◆ WHAT IS EXPECTED
Present each line of the entries below that holds the word "Identify".

◆ ENTRIES PROVIDED

^^^^^^^^

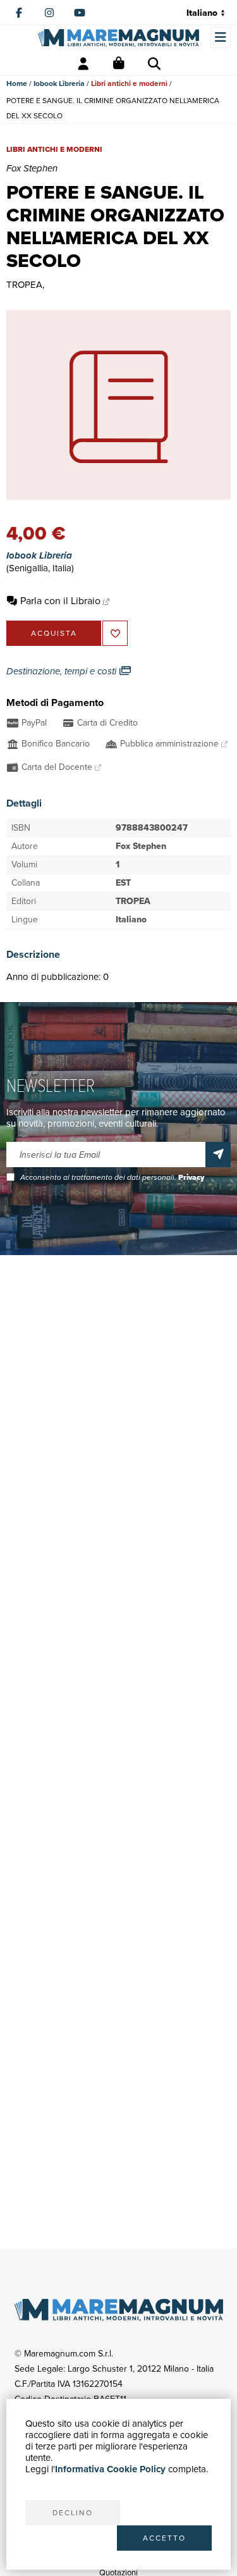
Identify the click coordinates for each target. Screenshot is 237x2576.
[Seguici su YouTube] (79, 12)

^^^^^^^^

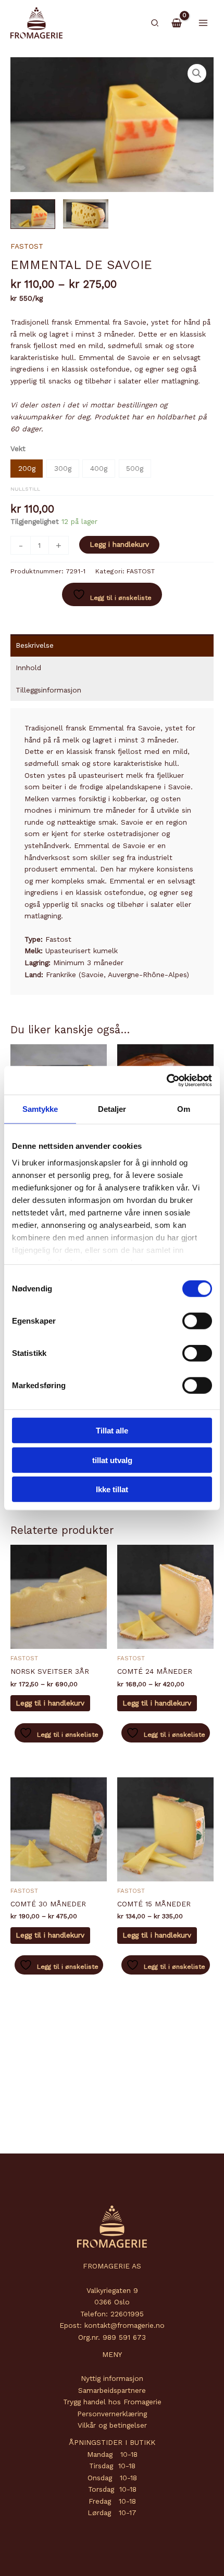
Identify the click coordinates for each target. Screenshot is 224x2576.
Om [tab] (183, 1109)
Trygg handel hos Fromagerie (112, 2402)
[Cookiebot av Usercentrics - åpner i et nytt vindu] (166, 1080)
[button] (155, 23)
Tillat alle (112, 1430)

^^^^^^^^

◆ EXERCISE RESPONSE
Identify the click coordinates for each target. Screenshot is 237x2576.
Identify the click coordinates for each target. Screenshot is 224x2576.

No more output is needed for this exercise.